In other words, despite the confusion that led to M.D.'s arrest, the identity of G.A.'s assailant was not really in question at trial. Larson's defense attorney argued that the assailant could have been M.D., but he primarily argued that G.A. was not credible and that, while something physical may have happened, there had been no sexual assault. Given these circumstances, we agree with the State that any error in admitting the single-photo out-of-court identification was harmless beyond a reasonable doubt.
Larson's motion to suppress the physical evidence found in his hotel room
In addition to asking the superior court to suppress the victim's identification of Larson as the assailant, Larson also asked the court to suppress the physical evidence found in his hotel room and the statements he made to police. Larson argued that he did not voluntarily allow the police officer to enter his hotel room and instead merely submitted to an unlawful claim of authority. The court rejected this argument, finding that Larson's will was not overborne and that his consent was validly given. Larson now appeals that ruling, repeating the same arguments he made below. We find his arguments unpersuasive.
Here, the evidence established that the investigating officer was not sure if Larson was still in his room, or if he had checked out. The officer went with the hotel clerk to see if Larson was still around. The officer knocked three or four times, but no one answered. At this time, the officer and the clerk believed that Larson must have checked out, and that they were therefore free to enter the room. The clerk offered to unlock the door, but upon attempting to open the door, the clerk discovered that the deadbolt was still engaged, suggesting that Larson was still occupying the room. Larson then opened the door. The officer asked Larson if he could enter the room, and Larson responded, "Sure."

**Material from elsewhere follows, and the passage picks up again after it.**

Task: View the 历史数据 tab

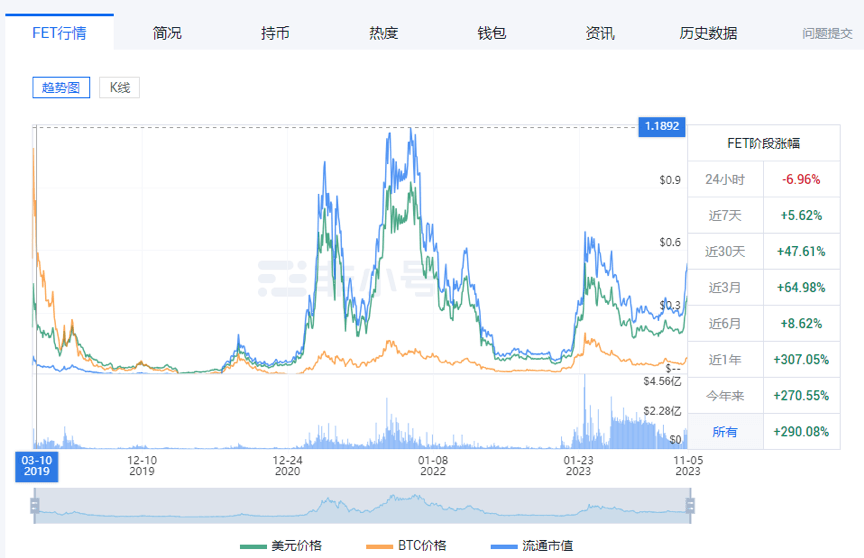Action: pyautogui.click(x=708, y=33)
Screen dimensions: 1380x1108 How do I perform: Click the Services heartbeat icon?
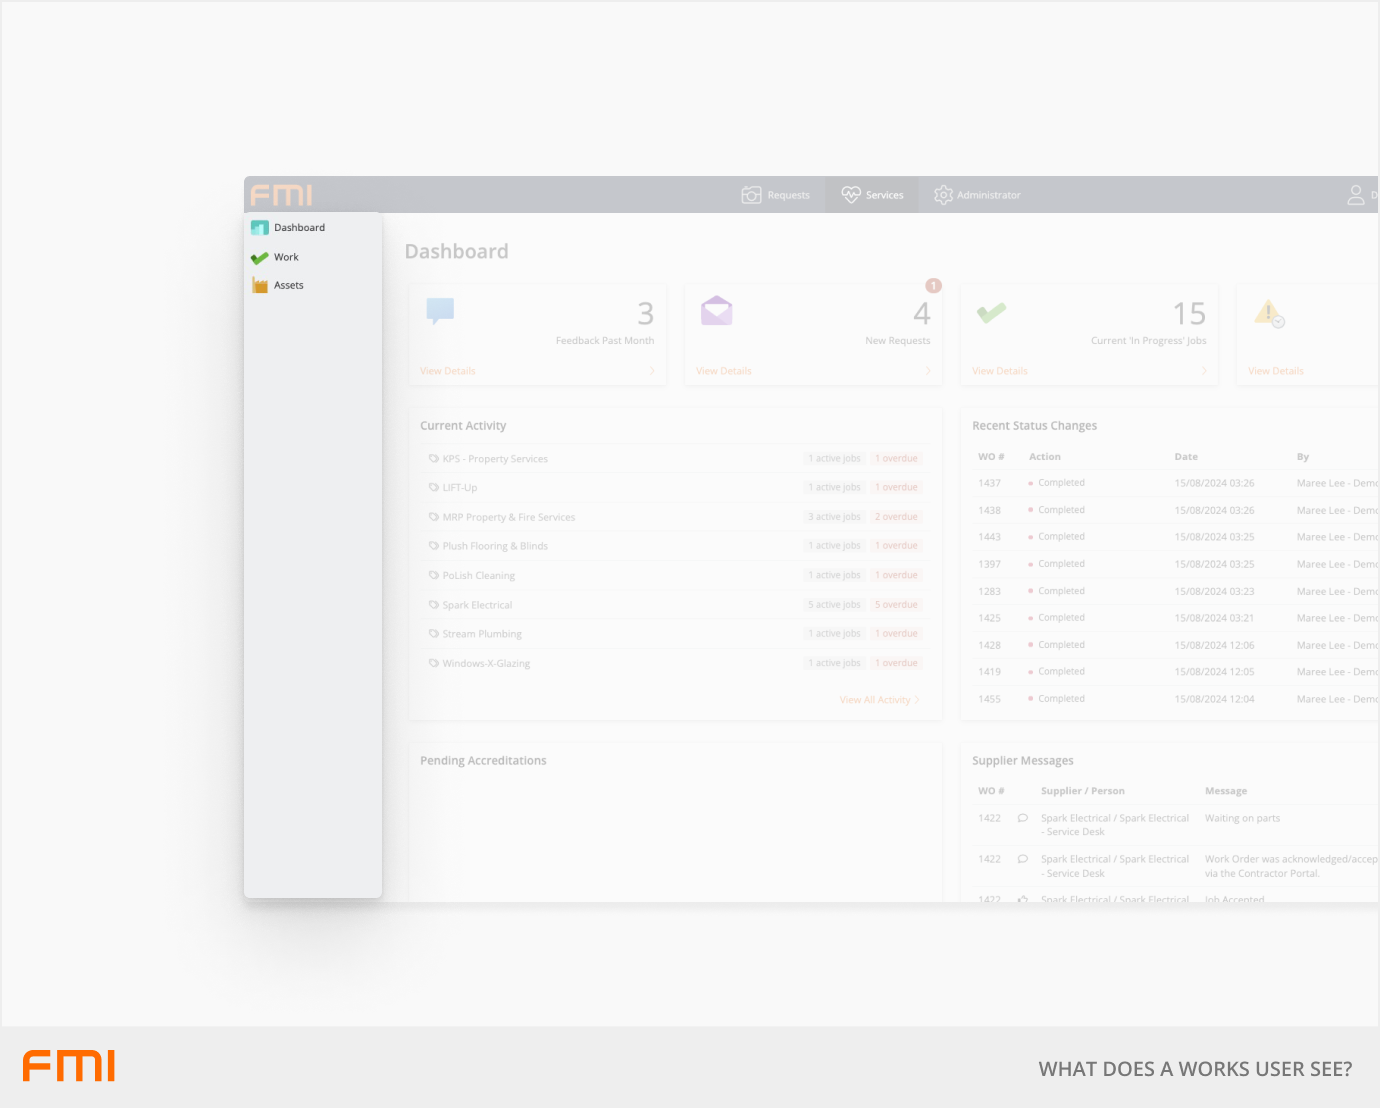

See Castillo v. State, 614 P.2d 756, 765 (Alaska 1980) (explaining that, in reviewing a denial of a motion to suppress, the appellate court interprets the facts in the light most favorable to upholding the trial court's ruling). --------
Nothing about this police conduct was inherently coercive, and nothing about Larson's response suggests that his will was overborne. We therefore affirm the ruling of the superior court.
Conclusion
The judgment of the superior court is AFFIRMED.